Article By: Damon ‘Gravitoyd’ Caraway ‡ Edited By: Leanne Ridgeway
Monte Luna is simply a devastating aural onslaught of lyrical and musical emotion, who has surreptitiously risen to the top of the ever-growing doom sludge pool.
This Austin, Texas duo of James Cl (guitar and vocals) and Phil Hook (drums), released their self-titled, full-length album. Recorded and mixed in San Antonio, Texas at Matador Studios with Tommy Munter, with the mastering by Chris Fielding at Skyhammer Studio, the Monte Luna volcano erupted on September 2nd.
Flowing lava cracks, smokes, and falls from James CI’s guitar forever changing the forming the landscape of each song. His sound is so fucking heavy; it emanates in tidal waves of riff-laden anger, it permeates the soul in a live setting (absolutely it does), it entrenches itself in the primal Id of the psyche.

**Data block:**
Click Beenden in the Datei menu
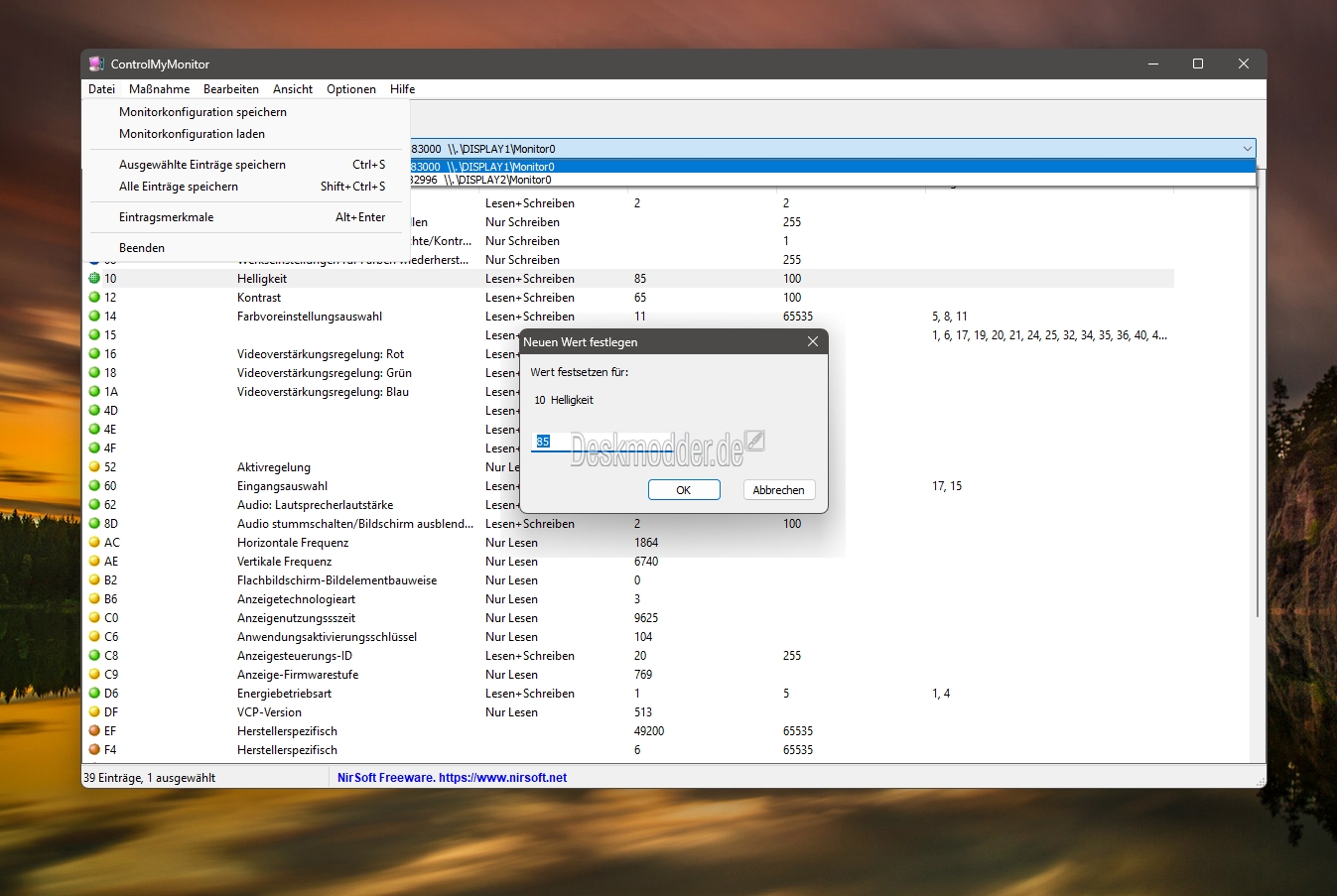Viewport: 1337px width, 896px height. coord(142,248)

**Activities:**
(a) In the Monte Luna review, what does the reviewer say about how heavy the guitar sound is? Answer in one to three sentences.
(b) According to the Monte Luna review, where was the band's self-titled album recorded and mixed?
(c) Carry the Monte Luna review forward from its last sentence.
The listing has no connection to the Monte Luna review.

**Responses to the tasks:**
(a) The reviewer calls the guitar sound extremely heavy, saying it comes out in tidal waves of riff-laden anger. It permeates the soul in a live setting and entrenches itself in the primal Id of the psyche.

(b) At Matador Studios in San Antonio, Texas, with Tommy Munter.

(c)
The other half of this power monstrosity of a band is Phil Hook, who bludgeons the skins with the gravity of ten thousand suns and the craving of a nineteenth-century grave-robber surgeon. He is so precise and purposeful with each strike that he is mesmerizing to watch live.
Monte Luna – Tracklist:
01. The Burning of Elohim
02. Nameless City
03. 6000 Year March
04. Nightmare Frontier
05. Inverted Mountain
06. The End of Beginning
James’ vocals are very versatile. His low-end growls claw nicely along the heavy-laden terrain of the songs and his guttural screams are reminiscent of a stoner metal garbage-lid being drug over unsympathetic boulders. However, when the song calls for it, his mid and higher-range abilities can seem angelic but convey no happiness. The dire story that James’ vocals, as well as the album, tell is one of a nightmarish reality that has no end, offers no escape, and eradicates hope of any reprieve.
With a confidence not expected this early in a band’s career, Monte Luna has hammered and chiseled, out of the Earth itself, one heavy-ass tombstone that will not have a death date on it for years to come.